— Requirement 1 —
According to the ClickHouse catalog documentation, which version of the ClickHouse JDBC driver is recommended?
— Requirement 2 —
Pick up the ClickHouse catalog documentation after its final sentence and continue it.

— Provided text —

+ + + + +

ClickHouse catalog
Introduction
Apache Gravitino can manage ClickHouse metadata through a JDBC catalog. This document describes the capabilities and limitations of the ClickHouse catalog, as well as the supported operations and properties for catalogs, schemas, and tables.
ClickHouse catalog is not included in the standard Gravitino server distribution due to the large size of the ClickHouse JDBC driver and potential licensing issues. To use the ClickHouse catalog, you can build from source code, and refer to document how-to-build for more details.
Catalog
Catalog capabilities
| Item | Description |
|---|---|
| Scope | One catalog maps to one ClickHouse instance |
| Metadata/DDL | Supports JDBC-based metadata management and DDL |
| Column defaults | Supports column default values |
| Drivers | Requires user-provided ClickHouse JDBC driver in ${GRAVITINO_HOME}/catalogs/jdbc-clickhouse/libs, please download the jar from link |
| Supported version | All the codes are tested by ClickHouse 24.8.14, newer versions like 25.x may also work but we did not conduct thorough tests. Report to the community if something does not work as expected. |
ClickHouse Driver 0.7.1 is recommended for better compatibility. Some older versions of the ClickHouse JDBC driver have issues such as incorrect metadata reporting that may cause problems with Gravitino's metadata management. If you encounter issues, please check the driver version and consider upgrading to 0.7.1 or later. If the problem still persists, please report it to the Gravitino community for further investigation.
Catalog properties
You can pass any JDBC pool property that Gravitino does not define by adding the gravitino.bypass. prefix (for example gravitino.bypass.maxWaitMillis). See commons-dbcp configuration for details.
When using the JDBC catalog you must provide jdbc-url, jdbc-driver, jdbc-user, and jdbc-password. Common catalog properties are listed here; ClickHouse adds no extra catalog-scoped keys.

+ + + + +

— Extracted information —
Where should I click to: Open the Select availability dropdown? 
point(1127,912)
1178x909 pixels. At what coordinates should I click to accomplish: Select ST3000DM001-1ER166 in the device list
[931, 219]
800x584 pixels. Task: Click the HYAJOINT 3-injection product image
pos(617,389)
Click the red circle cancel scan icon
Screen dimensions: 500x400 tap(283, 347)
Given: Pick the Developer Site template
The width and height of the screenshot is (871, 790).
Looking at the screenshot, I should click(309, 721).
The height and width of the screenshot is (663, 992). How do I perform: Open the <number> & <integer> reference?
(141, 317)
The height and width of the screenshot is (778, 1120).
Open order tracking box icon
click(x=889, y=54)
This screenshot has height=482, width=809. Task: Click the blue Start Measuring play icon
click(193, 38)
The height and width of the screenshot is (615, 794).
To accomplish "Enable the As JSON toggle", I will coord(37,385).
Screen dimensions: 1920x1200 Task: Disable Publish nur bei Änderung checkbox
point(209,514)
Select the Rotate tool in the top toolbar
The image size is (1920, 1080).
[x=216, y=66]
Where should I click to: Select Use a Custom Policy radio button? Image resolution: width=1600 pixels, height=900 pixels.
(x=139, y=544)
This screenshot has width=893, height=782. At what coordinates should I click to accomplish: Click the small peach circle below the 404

+ + + + +

— Exercise response 1 —
Version 0.7.1

— Exercise response 2 —
| Configuration item | Description | Default value | Required | Since Version |
|---|---|---|---|---|
jdbc-url | JDBC URL, for example jdbc:clickhouse://localhost:8123 | (none) | Yes | 1.2.0 |
jdbc-driver | JDBC driver class, for example com.clickhouse.jdbc.ClickHouseDriver | (none) | Yes | 1.2.0 |
jdbc-user | JDBC user name | (none) | Yes | 1.2.0 |
jdbc-password | JDBC password | (none) | Yes | 1.2.0 |
jdbc.pool.min-size | Minimum pool size | 2 | No | 1.2.0 |
jdbc.pool.max-size | Maximum pool size | 10 | No | 1.2.0 |
jdbc.pool.max-wait-ms | Max wait time for a connection | 30000 | No | 1.2.0 |
Create a ClickHouse catalog
The following example creates a ClickHouse catalog with the required JDBC properties and optional connection pool settings. Note that the jdbc-driver class must be available in the Gravitino classpath (for example by placing the ClickHouse JDBC driver JAR in ${GRAVITINO_HOME}/catalogs/jdbc-clickhouse/libs).
Description about some of the properties:
- provider: must be
jdbc-clickhousefor Gravitino to recognize the catalog as ClickHouse; - type: must be
RELATIONALsince ClickHouse is a relational database;
- Shell
- Java
curl -X POST -H "Accept: application/vnd.gravitino.v1+json" \
-H "Content-Type: application/json" -d '{
"name": "ck",
"type": "RELATIONAL",
"comment": "ClickHouse catalog",
"provider": "jdbc-clickhouse",
"properties": {
"jdbc-url": "jdbc:clickhouse://localhost:8123",
"jdbc-driver": "com.clickhouse.jdbc.ClickHouseDriver",
"jdbc-user": "default",
"jdbc-password": "password"
}
}' http://localhost:8090/api/metalakes/metalake/catalogs
GravitinoClient client = GravitinoClient.builder("http://localhost:8090")
.withMetalake("metalake")
.build();
Map<String, String> ckProps = ImmutableMap.<String, String>builder()
.put("jdbc-url", "jdbc:clickhouse://localhost:8123")
.put("jdbc-driver", "com.clickhouse.jdbc.ClickHouseDriver")
.put("jdbc-user", "default")
.put("jdbc-password", "password")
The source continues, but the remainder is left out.